# Help with threading dial issue



## Investigator (Nov 28, 2017)

Logan 12" 2537 lathe.....

The threading dial leans away from the lead screw.  the entire assembly of the dial sits in such a way that the top leans toward the bed of the lathe, and the bottom of the dial assembly where the gear is leans out away from the lead screw.

I have played at threading, and pushed the dial into the screw and it turns as 'normal' as far as I can tell.  

Is this right or wrong?  How to I address this?


----------



## Bob Korves (Nov 28, 2017)

That is correct.  Made sure the pivot bolt is tight enough to keep the dial assembly from accidentally swinging out when in use.  There is little load on it, but you really don't want it to accidentally disengage while threading.


----------



## Investigator (Nov 28, 2017)

Bob Korves said:


> That is correct.  Made sure the pivot bolt is tight enough to keep the dial assembly from accidentally swinging out when in use.  There is little load on it, but you really don't want it to accidentally disengage while threading.



When the mounting bolt is tight, it does not hold the assembly tight.  I would need to add a washer to hold it snug and keep it from rotating. Is that what I need to do?


----------



## Dave Paine (Nov 28, 2017)

Either add a washer or trim a little off the length of the bolt, sounds like your bolt is bottoming out.

You want to tweak the tightness so it can be pivoted by hand but snug enough to keep it engaged with the lead screw when you need to thread.

I only engage my thread dial when threading.   Saves wear and tear on the gear in the threading dial.


----------



## Tozguy (Nov 28, 2017)

My thread dial screw does not have a washer. Shortening the screw a bit (if it is indeed bottoming) would be plan A for me. It needs to be a solid hold so it stays engaged. Disengage the dial when not being used as Dave mentioned.


----------



## Investigator (Nov 29, 2017)

Thanks for all the help.  I was able to add a washer and can now tighten it just enough to have some tension.  Started practicing threading last night with it.  Thread dial works great, but there seems to be a loose nut on the controls.......Threading didn't look so good.  More practice needed.


----------



## magu (Nov 29, 2017)

A lot of machines can't seem to shake the "loose nut" problem 

You'll get there.


----------



## Technical Ted (Nov 29, 2017)

One suggestion I can offer, as long as you have everything set up properly and have a nice, sharp HSS cutting tool using a good cutting oil is to take light cuts towards the end and every few cuts, depending on the size of the thread and setup, take clean up passes where you don't move the cutting tool in farther (deeper), just let it clean up where it was on the previous cut.

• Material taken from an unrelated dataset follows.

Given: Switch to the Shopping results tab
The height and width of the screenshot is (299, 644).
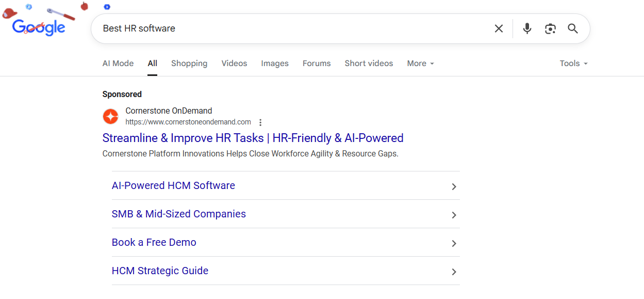Looking at the screenshot, I should 189,63.

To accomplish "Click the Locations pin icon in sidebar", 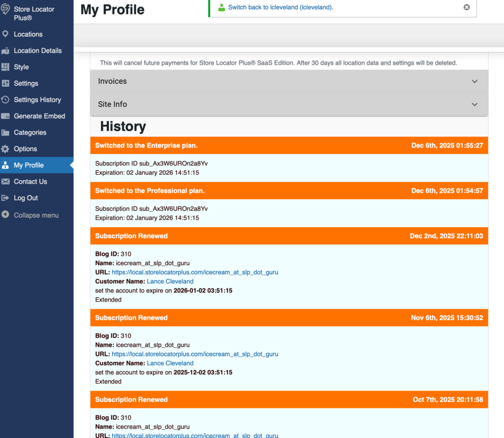I will coord(5,34).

Good luck and keep practicing!
Ted


----------



## Investigator (Nov 29, 2017)

Well I'll be honest, I was 'playing around' for the most part.  I knew some of the mechanics of cutting threads but not really what I was doing.  I set the bit correctly, but didn't have the compound set at 29*, I was using the cross slide to feed in.  I wasn't watching my depth, I was 'just cutting'.  Mainly I was trying to see if I could.

Last night I watched a couple of Tublecain AKA Mr. Pete videos on threading.  There was definitely an "Aha!" moment.  I think next time I might actually get it right.


----------



## wa5cab (Dec 3, 2017)

Dave Paine said:


> You want to tweak the tightness so it can be pivoted by hand but snug enough to keep it engaged with the lead screw when you need to thread.
> 
> I only engage my thread dial when threading.   Saves wear and tear on the gear in the threading dial.



I have to comment that you are trading off wear on the gear and shaft for wear and tear on the half nuts and the risk of only getting them partially closed.  My threading dial has been engaged for almost all of it's 36 years (bought the machine new in 1981) and I use it for all half nut closings.


----------



## eeler1 (Dec 4, 2017)

What they all said.  And, threading is one of the really fun things to do on a lathe.  At least when it turns out good.


----------